At a certain point, the uptrend will fail to generate new highs. This signals the start of the distribution phase. It's kind of a mirror image of the accumulation phase: the price is in a range. At this stage, 'smart money' is taking profits, 'distributing' their stocks or coins to less experienced investors.


The anatomy of the distribution phase

  • Phase A: the uptrend starts to slow down due to decreasing demand.
  • Phase B is a consolidation zone that precedes a downtrend.
  • Phase C: in some cases, the market will present one last bull trap after the consolidation period. It is the opposite of the spring in an accumulation phase (see above).
  • Phase D of a distribution as well is pretty much a mirror image of phase D of the accumulation phase.
  • Phase E: this final stage is the onset of the beginning of a downtrend, with a clear break below the trading range.

4 Downtrend (Markdown)

After the distribution phase, the market starts going down. Smart money is done selling a good amount of their shares. Eventually, the supply becomes greater than demand, and the downtrend is in full force. Just like during the uptrend, the downtrend may have re-distribution phases. These are basically short-term consolidation between big price drops - also called bear market rallies.
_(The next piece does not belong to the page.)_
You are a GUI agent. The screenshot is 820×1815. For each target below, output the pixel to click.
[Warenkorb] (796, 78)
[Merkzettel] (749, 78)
Never exactly identical patterns

Wyckoff noted and warned that the market never behaves in exactly the same way twice.

Trends will unfold in roughly similar price patterns, with endless variations in detail. The patterns are 'shapeshifting' just enough from earlier patterns to surprise and confuse market participants. For example, the accumulation can happen with a very long phase B, or without a spring. 

Conclusion: be the smart money

Wyckoff had a term for what we these days call smart money. That is, experienced and disciplined investors. He adviced traders to be what he called 'the composite man': the smart money that buys during accumulation phases and sells in distribution phases. This sounds easier than it is. Emotion takes after a period of an uptrend. It's hard to tell a distribution phase from a re-accumulation phase, for example.